Opening song “A Bird Flies By” breezes in with light strumming and some of those sad bastard music vocals, but about midway it kicks and it kicks hard. Vocals are scattered and slightly off-pace from each other and it warbles so endearingly.

It opens the EP well by scattering instrumentation around the song until suddenly stops mid-chaos.

“The Rooftop Song” perhaps best exemplifies the scattering instruments with some dirty-sounding horns permeating at random through the speakers creating a very beautiful track. A cover of the last track on Nirvana’s “Nevermind” closes the albuma and in context works well because it’s not that hard to imagine a dirty Alaskan fisherman covering Cobain tunes.

The great centerpiece of the album is “I Woke Up Today.” If you investigate anything about this album, this is the song to dig up. Way before I had the album I’d been through a large amount of plays of it on the band’s MySpace page (yspace.com/portobrien).

The song is quite possibly one of the best that’s come from any band with relations to SLO this year. It’s upbeat and jostles along with shaking tambourines and a howling chorus of vocals that finds itself somewhere between tribal cult and bar chant. It pulls me in the same way I feel when listening to Animal Collective’s “Grass” while still falling somewhere into the college radio territory I venture into with my mom like Destroyer and Vetiver.

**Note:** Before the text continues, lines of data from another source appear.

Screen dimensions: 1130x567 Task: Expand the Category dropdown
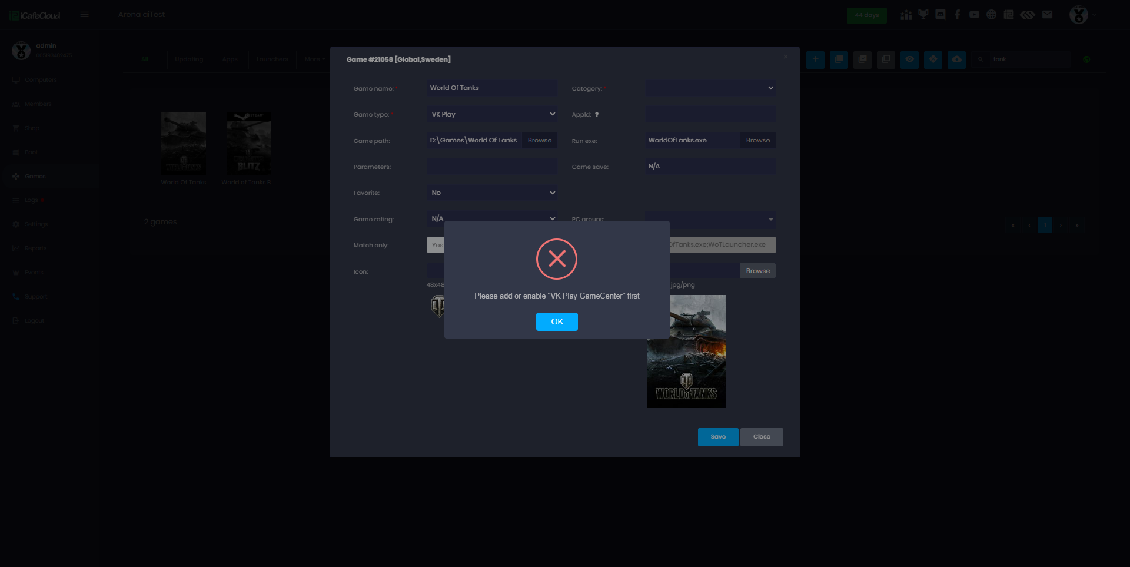(710, 88)
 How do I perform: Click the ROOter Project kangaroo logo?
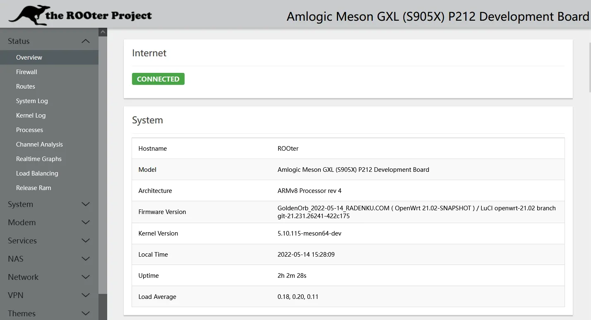click(x=28, y=13)
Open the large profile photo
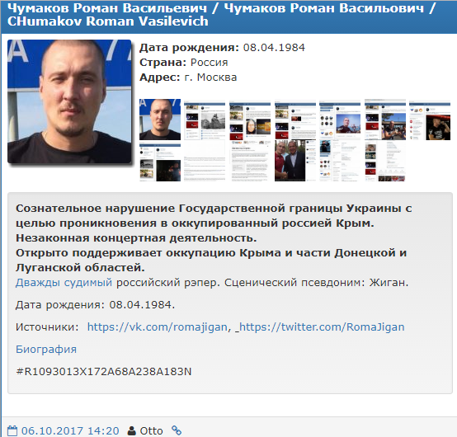Viewport: 457px width, 437px height. pyautogui.click(x=69, y=101)
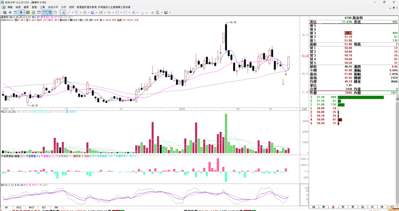This screenshot has width=399, height=211.
Task: Select the ellipse drawing tool
Action: [x=125, y=12]
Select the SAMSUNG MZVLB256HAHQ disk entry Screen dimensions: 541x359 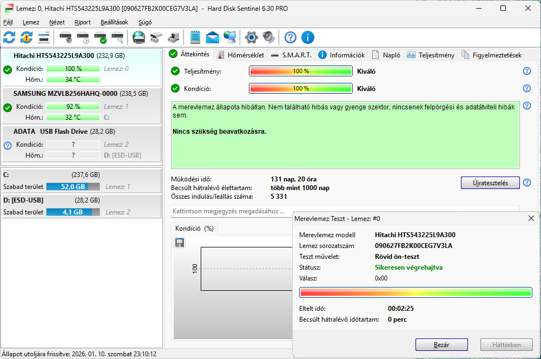click(x=65, y=94)
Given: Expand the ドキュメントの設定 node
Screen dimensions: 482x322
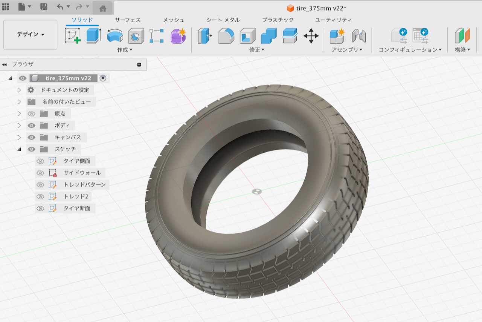Looking at the screenshot, I should (x=19, y=90).
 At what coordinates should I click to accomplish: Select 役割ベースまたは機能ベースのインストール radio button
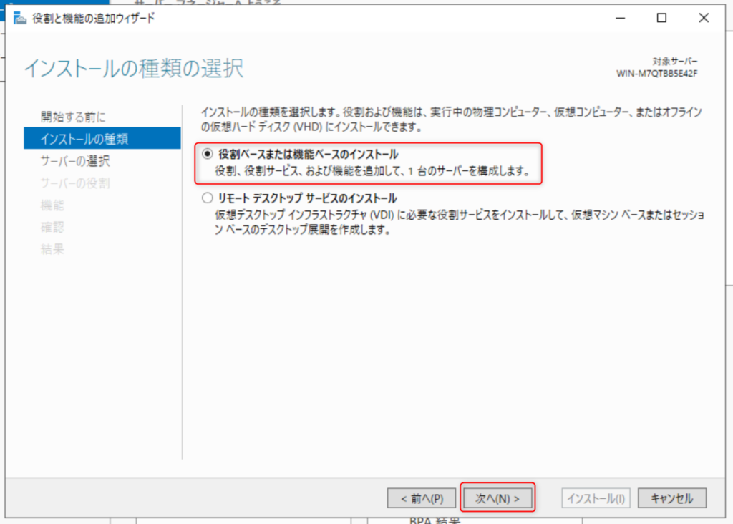(x=208, y=154)
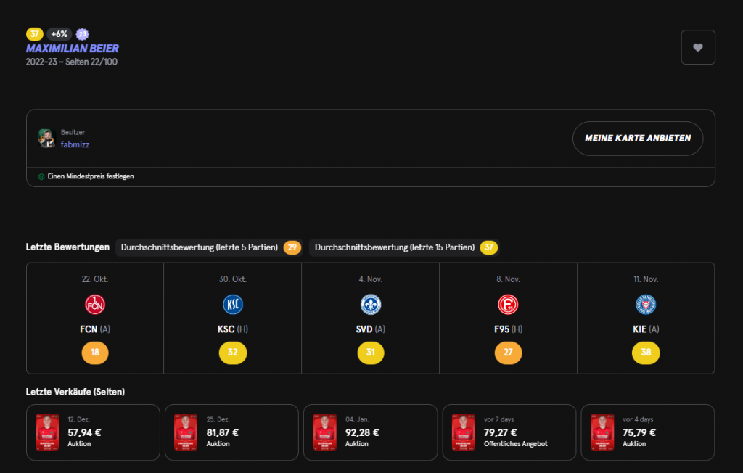Click the score 38 rating bubble

point(645,353)
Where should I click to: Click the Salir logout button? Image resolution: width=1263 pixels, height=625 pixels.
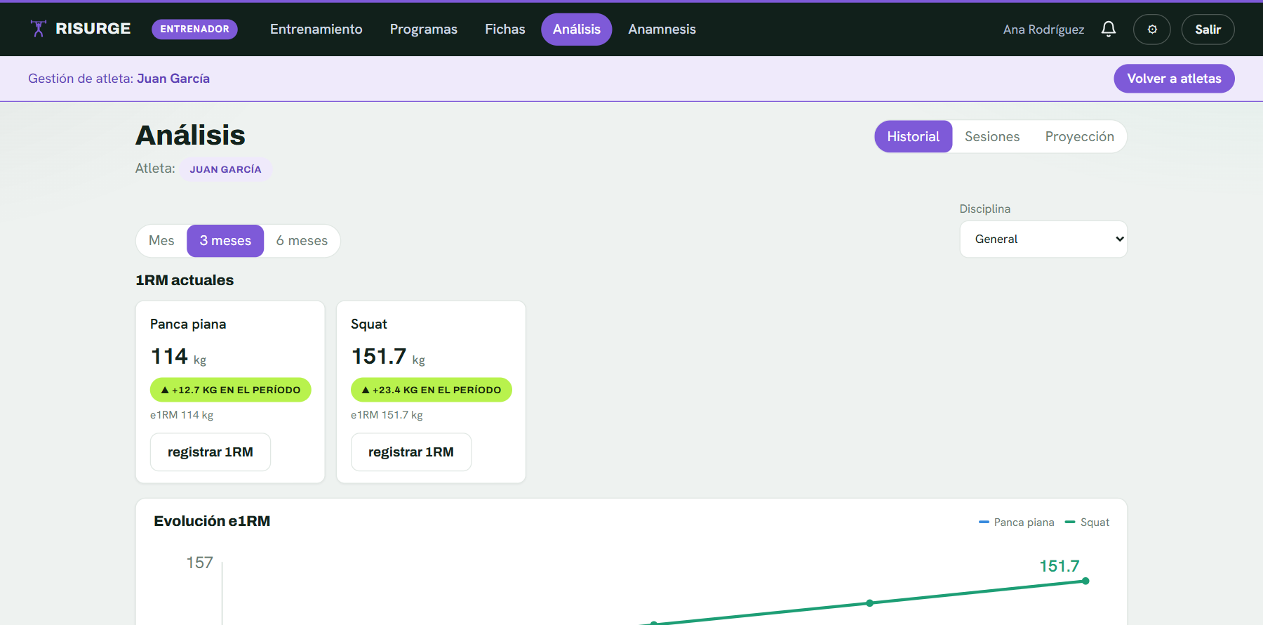pyautogui.click(x=1208, y=29)
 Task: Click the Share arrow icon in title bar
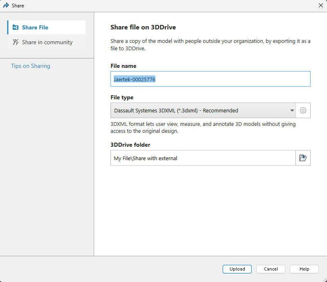pos(6,6)
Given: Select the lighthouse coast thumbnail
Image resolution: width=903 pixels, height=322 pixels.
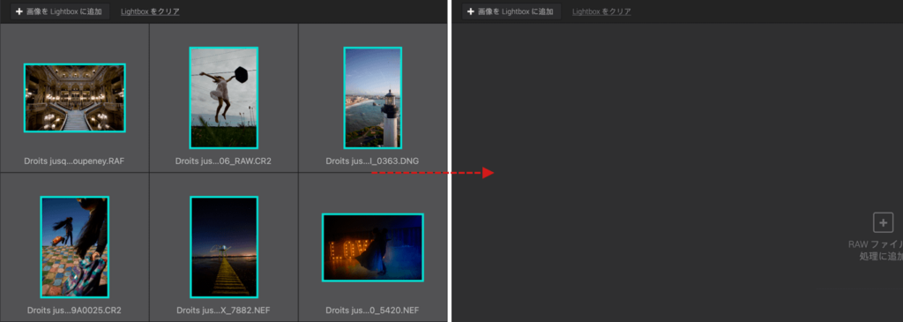Looking at the screenshot, I should pyautogui.click(x=373, y=98).
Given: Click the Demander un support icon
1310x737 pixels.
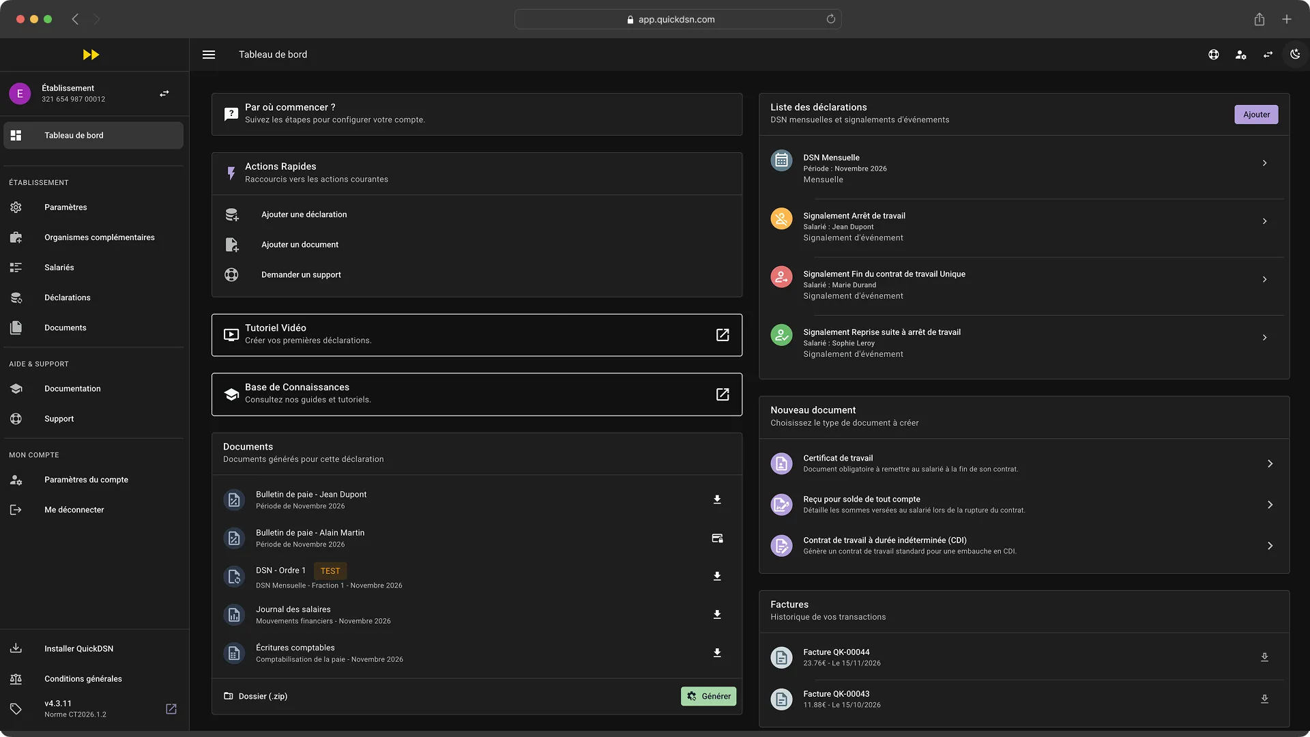Looking at the screenshot, I should (231, 275).
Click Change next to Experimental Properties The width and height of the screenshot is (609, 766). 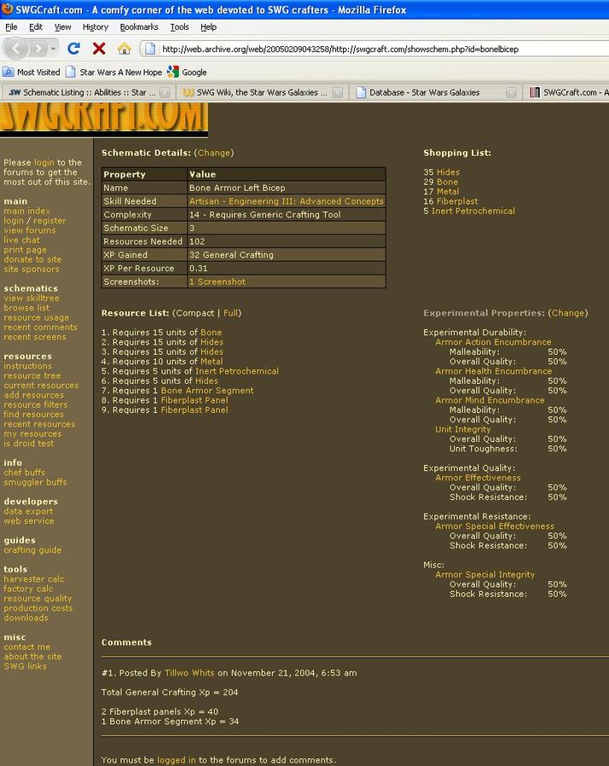567,313
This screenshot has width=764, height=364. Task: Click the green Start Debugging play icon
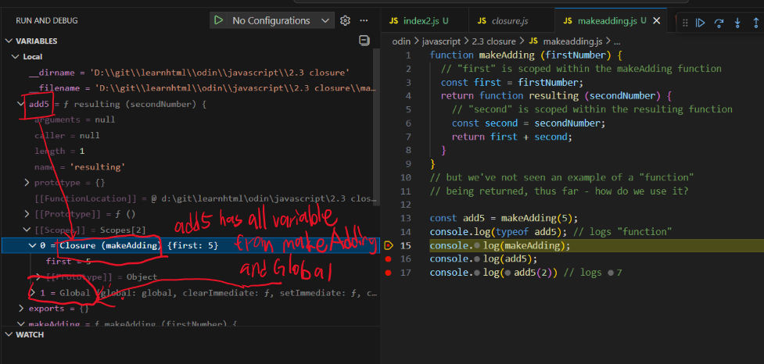pyautogui.click(x=219, y=20)
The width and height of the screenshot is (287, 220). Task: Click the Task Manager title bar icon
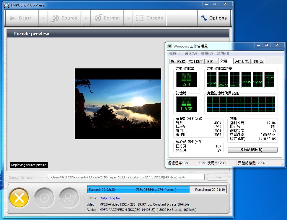(x=169, y=46)
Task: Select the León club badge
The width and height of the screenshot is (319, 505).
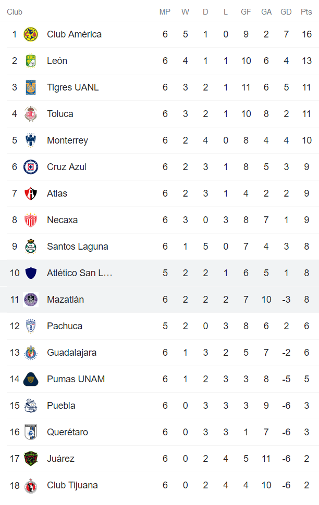Action: coord(30,60)
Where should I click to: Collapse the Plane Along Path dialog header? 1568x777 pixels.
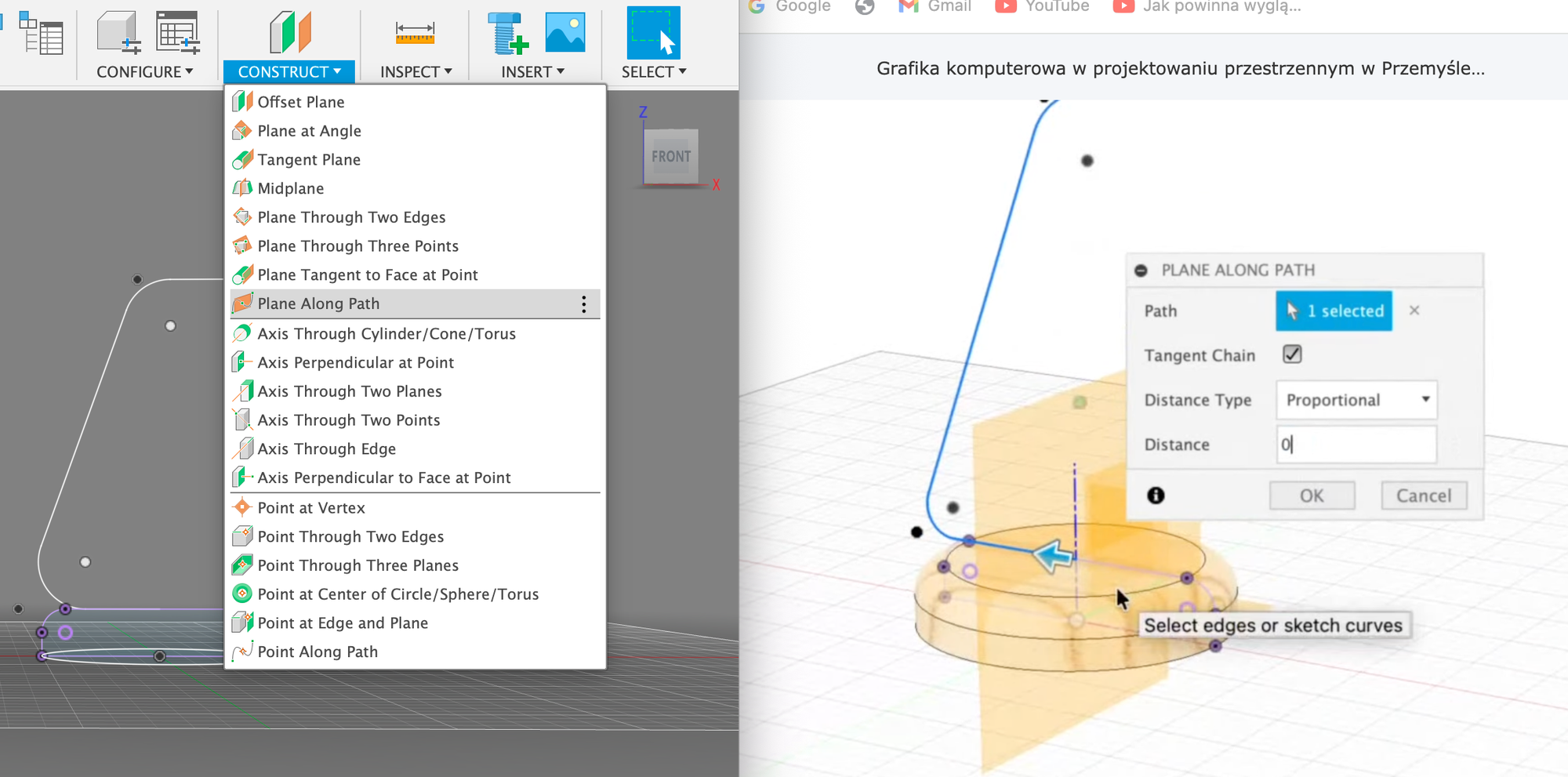(1142, 270)
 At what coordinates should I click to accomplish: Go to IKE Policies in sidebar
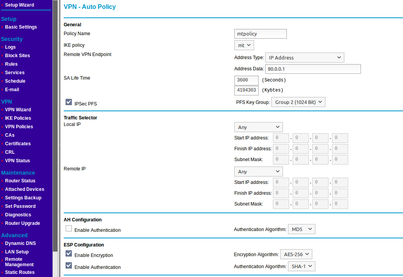coord(18,118)
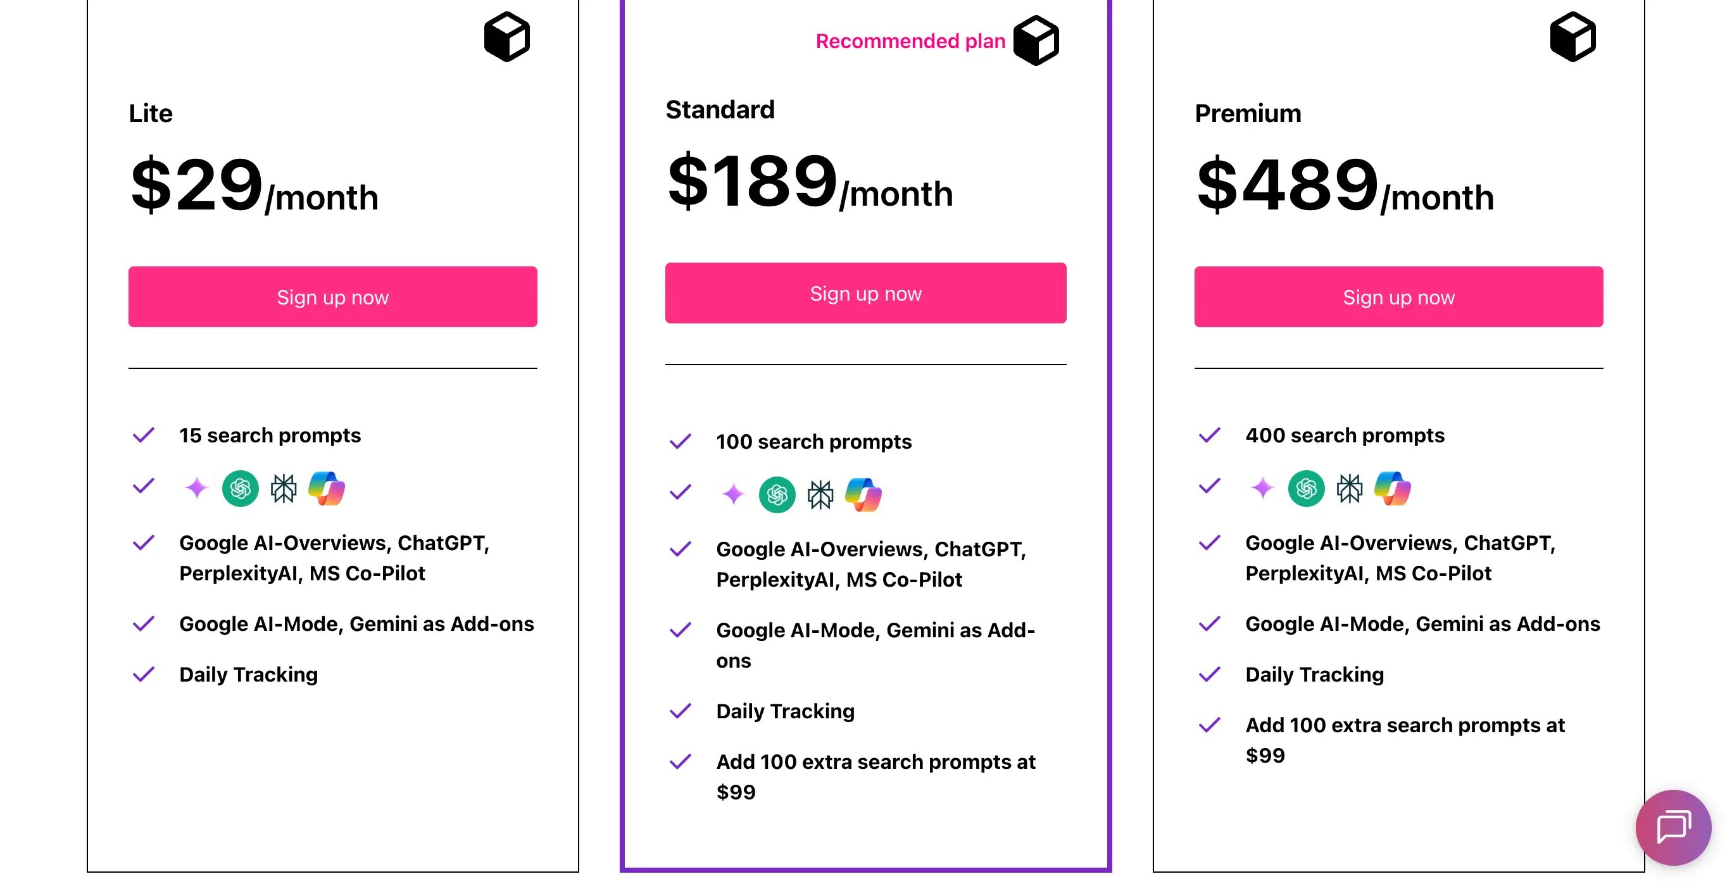Click checkmark beside 400 search prompts
The width and height of the screenshot is (1732, 886).
[x=1210, y=435]
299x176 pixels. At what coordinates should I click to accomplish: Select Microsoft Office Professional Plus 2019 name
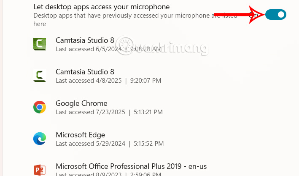click(131, 166)
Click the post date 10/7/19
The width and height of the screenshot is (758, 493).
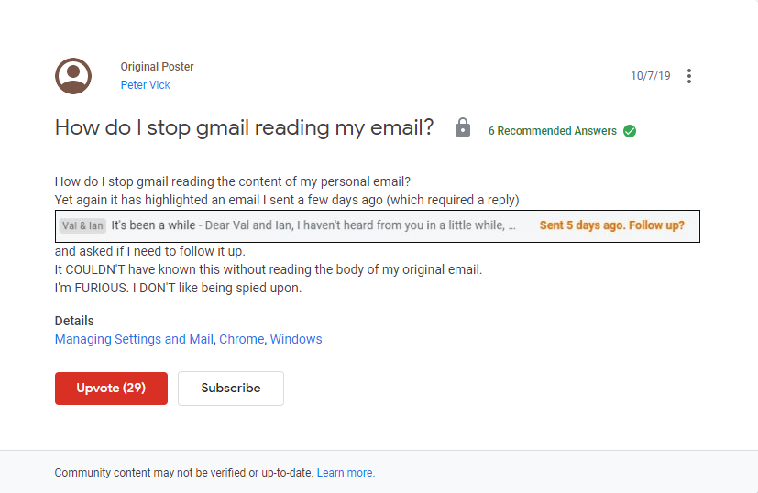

Port O’Brien has given us a good EP that definitely proves that they are one of the great bands from the area right now, both live and on album. And if you haven’t caught a live show from them, you should put it on your schedule. The band opens larger to contain members of the Bloody Heads for a thrilling show. Also, they cover Ludacris’ “Move Bitch.”

Show tip: Captain Chaos and Paul Baribeau will be playing on Dec. 3. It’s a show I’ve been looking forward to a lot as Paul Baribeau’s album is a fantastic singer-songwriter piece. However, in true DIY fashion there is no venue yet. Keep on the DIY SLO MySpace for more information (myspace.com/diyslo).

Graham Culbertson is a journalsim junior and general manager for KCPR.